Here is my listing file for a program. However, the question I'm asked is the significance of F0 on line 20. I know the first column represents the address offset and the third column represents the instruction, but how do we figure out what the data means here?
1 ;
2 ;
3 ;
4 section .data
5
6 00000000 0102030405 number: db 1,2,3,4,5
7 00000005 00 sum: db 0
8
9
10 section .text
11 global _start
12
13 _start:
14 00000000 B905000000 keith: mov ecx, 5
15 00000005 B800000000 ron: mov eax, 0
16 0000000A BB[00000000] mov ebx, number
17 0000000F 0203 again: add al, [ebx]
18 00000011 81C301000000 add ebx,1
19 00000017 81E901000000 sub ecx,1
20 0000001D 75F0 jnz again
21 0000001F A2[05000000] mov [sum], al
22
23 00000024 B801000000 mov eax,1
24 00000029 BB00000000 mov ebx,0
25 0000002E CD80 int 80h
Opcode 75
is a short jump . A short jump is a relative jump that is less than 128 bytes away forward or backward from the instruction pointer (IP) of the instruction that follows the jump instruction. (NOTE: in the standard CPU fetch-execute cycle, an instruction is fetched, and then the IP is incremented to the next instruction before the fetched instruction is executed.)

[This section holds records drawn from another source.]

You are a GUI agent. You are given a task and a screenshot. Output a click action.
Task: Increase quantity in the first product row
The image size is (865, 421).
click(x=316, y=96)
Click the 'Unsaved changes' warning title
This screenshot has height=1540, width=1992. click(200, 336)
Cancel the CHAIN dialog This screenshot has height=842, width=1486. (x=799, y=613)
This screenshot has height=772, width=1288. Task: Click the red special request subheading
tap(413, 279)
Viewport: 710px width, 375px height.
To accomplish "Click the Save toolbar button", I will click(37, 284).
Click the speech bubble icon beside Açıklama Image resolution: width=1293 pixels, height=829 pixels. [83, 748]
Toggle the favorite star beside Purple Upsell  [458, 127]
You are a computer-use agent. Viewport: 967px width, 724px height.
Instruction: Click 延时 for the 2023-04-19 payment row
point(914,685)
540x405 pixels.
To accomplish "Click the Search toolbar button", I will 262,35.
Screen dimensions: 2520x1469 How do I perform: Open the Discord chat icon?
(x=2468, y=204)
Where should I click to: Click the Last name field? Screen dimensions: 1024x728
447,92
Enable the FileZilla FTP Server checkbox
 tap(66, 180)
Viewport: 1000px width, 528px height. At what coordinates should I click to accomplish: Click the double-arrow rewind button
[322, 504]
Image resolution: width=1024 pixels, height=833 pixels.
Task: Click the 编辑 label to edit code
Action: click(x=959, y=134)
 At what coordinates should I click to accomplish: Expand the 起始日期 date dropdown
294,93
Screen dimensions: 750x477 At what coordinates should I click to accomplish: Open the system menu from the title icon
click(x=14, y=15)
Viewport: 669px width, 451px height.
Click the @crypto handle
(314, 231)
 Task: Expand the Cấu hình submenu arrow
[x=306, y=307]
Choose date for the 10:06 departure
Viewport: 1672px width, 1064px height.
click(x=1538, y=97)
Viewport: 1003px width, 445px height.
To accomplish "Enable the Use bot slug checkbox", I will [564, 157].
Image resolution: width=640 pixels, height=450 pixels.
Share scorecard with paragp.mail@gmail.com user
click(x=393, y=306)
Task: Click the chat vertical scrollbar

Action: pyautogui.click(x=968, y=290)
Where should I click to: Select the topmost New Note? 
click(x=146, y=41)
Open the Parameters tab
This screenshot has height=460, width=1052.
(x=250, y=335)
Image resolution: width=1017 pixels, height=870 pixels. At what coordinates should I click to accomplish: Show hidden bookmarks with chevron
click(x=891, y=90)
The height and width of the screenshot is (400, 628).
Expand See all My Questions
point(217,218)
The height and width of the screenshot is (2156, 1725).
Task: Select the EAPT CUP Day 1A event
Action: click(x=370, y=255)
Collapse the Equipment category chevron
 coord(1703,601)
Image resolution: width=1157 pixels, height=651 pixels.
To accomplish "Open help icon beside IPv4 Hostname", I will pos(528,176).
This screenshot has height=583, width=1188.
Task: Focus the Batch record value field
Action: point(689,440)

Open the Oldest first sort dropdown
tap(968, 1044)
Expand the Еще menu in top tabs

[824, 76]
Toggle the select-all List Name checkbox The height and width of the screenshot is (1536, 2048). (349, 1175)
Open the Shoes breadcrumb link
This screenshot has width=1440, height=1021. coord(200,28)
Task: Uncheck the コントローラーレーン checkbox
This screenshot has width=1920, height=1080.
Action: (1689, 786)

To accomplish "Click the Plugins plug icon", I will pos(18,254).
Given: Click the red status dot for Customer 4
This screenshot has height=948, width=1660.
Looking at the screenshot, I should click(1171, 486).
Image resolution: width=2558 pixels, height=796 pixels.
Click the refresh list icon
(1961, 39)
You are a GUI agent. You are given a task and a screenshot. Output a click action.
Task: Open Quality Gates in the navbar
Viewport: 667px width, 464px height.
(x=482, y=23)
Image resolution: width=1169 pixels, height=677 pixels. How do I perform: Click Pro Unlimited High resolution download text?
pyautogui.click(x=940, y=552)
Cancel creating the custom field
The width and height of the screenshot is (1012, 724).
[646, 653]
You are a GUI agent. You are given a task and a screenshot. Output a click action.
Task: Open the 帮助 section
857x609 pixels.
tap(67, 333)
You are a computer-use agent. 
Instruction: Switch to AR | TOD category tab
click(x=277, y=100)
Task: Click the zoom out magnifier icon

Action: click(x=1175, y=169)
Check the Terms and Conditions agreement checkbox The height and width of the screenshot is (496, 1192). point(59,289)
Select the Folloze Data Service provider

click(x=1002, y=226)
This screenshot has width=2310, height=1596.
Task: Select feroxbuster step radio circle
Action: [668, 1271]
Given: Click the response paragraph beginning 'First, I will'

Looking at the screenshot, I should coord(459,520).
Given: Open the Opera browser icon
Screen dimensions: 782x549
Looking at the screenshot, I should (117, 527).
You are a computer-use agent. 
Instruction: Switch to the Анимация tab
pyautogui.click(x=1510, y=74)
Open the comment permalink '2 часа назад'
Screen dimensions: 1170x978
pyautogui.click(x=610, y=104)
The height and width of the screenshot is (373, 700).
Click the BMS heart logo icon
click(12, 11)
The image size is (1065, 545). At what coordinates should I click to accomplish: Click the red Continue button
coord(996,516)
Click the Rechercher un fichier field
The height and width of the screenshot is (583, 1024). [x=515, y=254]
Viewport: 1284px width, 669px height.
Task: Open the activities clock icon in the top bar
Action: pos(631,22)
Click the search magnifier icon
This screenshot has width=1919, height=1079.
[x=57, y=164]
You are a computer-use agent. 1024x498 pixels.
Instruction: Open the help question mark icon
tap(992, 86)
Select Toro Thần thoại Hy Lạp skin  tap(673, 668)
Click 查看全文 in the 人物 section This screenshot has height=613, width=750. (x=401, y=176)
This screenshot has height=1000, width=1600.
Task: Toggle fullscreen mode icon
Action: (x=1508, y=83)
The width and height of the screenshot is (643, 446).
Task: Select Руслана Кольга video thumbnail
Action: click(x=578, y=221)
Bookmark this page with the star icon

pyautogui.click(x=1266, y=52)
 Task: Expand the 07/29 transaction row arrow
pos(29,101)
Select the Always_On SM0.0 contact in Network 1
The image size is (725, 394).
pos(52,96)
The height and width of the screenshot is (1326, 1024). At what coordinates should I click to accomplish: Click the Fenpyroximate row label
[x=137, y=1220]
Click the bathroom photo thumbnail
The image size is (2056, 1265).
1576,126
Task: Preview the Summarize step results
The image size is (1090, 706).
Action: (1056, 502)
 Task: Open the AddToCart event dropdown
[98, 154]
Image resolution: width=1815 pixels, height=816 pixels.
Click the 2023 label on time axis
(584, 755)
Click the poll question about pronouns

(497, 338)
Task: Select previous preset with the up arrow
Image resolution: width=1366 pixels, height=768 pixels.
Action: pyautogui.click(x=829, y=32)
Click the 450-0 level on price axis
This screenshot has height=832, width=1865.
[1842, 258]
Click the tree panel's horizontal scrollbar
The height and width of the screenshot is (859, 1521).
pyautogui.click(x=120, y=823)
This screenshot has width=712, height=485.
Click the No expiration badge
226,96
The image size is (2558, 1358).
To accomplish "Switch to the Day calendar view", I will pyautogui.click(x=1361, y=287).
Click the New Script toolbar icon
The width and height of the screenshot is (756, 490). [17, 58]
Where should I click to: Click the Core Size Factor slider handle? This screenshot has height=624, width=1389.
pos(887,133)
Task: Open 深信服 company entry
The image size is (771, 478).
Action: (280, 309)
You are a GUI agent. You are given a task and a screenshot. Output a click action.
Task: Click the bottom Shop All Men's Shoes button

16 0000000A BB[00000000] mov ebx, number
17 0000000F 0203 again: add al, [ebx]
18 00000011 81C301000000 add ebx,1
19 00000017 81E901000000 sub ecx,1
20 0000001D 75F0 jnz again
21 0000001F A2[05000000] mov [sum], al
In this case, your full opcode is: 75F0
. That's a short jump (if Z flag is 0) a distance from the next IP represented by the signed byte value, F0
. The signed value of F0h
, taken as a 2's complement signed byte, is minus 10h
and is computed as:
0000000F ; address of "again:" label
- 0000001F ; address of instruction after "jnz"
----------
F0 ; difference in addresses
This tells the CPU to jump back -10h
byte locations from the following IP in order to get to the again:
label.
The fact that the distance to jump was so short, the assembler was able to use the short jump . Otherwise, if it were greater than 128 bytes away, a different jump opcode would be needed ( eg , near jump if it's within the 64kB segment - otherwise a far jump is needed).